Thank you very much.

With regards,

A.D.

[Patient e-mail]:

Dear Dr. Fan,

 My brother saw an acupuncturist and got the following information:

————————————

Regarding Tongue and pulse…. 

Mr. PD has come to my office regarding his chronic neck pain and spasms. Today he arrived after having taken 5 mg. valium one hour before my examination of his pulse and tongue. 

His pulse rate was normal at the  time. There was a sense of excess, slightly bounding quality to the heart position in the upper jiao on the left wrist and a slight superficial, thin quality to the triple heater position on the right wrist. The kidney position was deep and deficient on the left wrist. His tongue was notably red and without coat on the anterior one third with a thin, white coat down the center and throughout the back area. The tongue body was normal in size but pointed on the tip. All signs indicated heat in the upper jiao. His poor sleep and worry also indicate heat in the heart/heart Yin deficiency. 

Appetite: Normal, stomach condition: normal 

Bowel Movement: Mostly regular once per day in the morning. Stool not very soft not very hard.

————————————– 

He would like to start your treatment as soon as possible. You had indicated the costs earlier for herbs and special tea.  

With regards,

AD

[Patient e-mail in black color, Dr.Fan’s reply in red color]:

Dear Dr. Fan,

Thank you for the clarification. My brother wants to do the more effective individualized tea you mentioned. 

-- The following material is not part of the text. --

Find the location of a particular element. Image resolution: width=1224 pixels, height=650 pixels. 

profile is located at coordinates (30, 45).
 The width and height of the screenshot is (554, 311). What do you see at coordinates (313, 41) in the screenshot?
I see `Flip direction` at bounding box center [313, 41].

You had mentioned that with the individualized tea and capsules he should see effects in 2 weeks, like the reduction in spasms from ST.  We are hoping that this will happen, and so are keen to get your individualized medicine for better impact.  The reason we searched for you and contacted you is because you were the only Chinese medicine doctor who mentioned Spasmodic Torticollis specifically and you mentioned success in treating the condition. We trust that your “decoction” will help my brother. [I am the right person who had training in both TCM and neurology, esp. treated many patients like your brother.   I sincerely hope the treatment will work well.  But for some patients, it may take time.  I only could say, our treatment might be better than others, esp. for those have no experience.  The effectiveness depends on many conditions, not everyone have same effectiveness–someone may have no effectiveness at all, esp.those have a try for one or two weeks–we need work hard to see the effects.] 

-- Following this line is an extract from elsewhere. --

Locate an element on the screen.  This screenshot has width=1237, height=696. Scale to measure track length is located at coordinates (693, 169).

Also, I want to mention and get your comments about: 

(1) My brother may have to take Botox because he is obligated to consult a western medicine doctor and follow his advise. He will try to avoid Botox but cannot refuse treatment if the doctor insists. Is that OK and will it interfere with your treatment.[he could continue to use Botox, but he may reduce it if he see our treatment results–at least, herbal tea,or capsule/pills have no conflict to Botox: herbal tea and capsule work internally, adjusting our central nervous system, Botox only works on local muscle, which cause muscle slight paralysis, no longer spam during 3-4 months]

(2) As I mentioned earlier, he is taking some Indian herbs. He is seeing some positive effects of that and he wants to continue that along with your treatment. Will that be OK in your opinion? [I don’t know if it is ok or not. I have no information and training in india herbology]

(3) Please send detailed instructions about how to take your medicine. [Yes,you could see the instruction in our blogs, in Chinese Medicine ABC part]

(a) Directions for cooking herbs/tea [ see above comment]

(b) Time of the day for having the capsule and the tea [morning and afternoon, 2-3 times, after meal or with a little bit food]

(c) Should they be had before or after food

(d) Should the capsule and the tea be had together [no matter when, we evaluate the result after a while]

(e) Any restrictions on diet when under your treatment, any food to avoid etc

(f) Any other instructions you want to send

[no spicy food, avoid any food affected his stomach or intestine; avoid too much stress, keep a regular sleeping schedule]

[If have gas in stomach, add 2 pieces of fresh Ginger with the herbs during cooking.]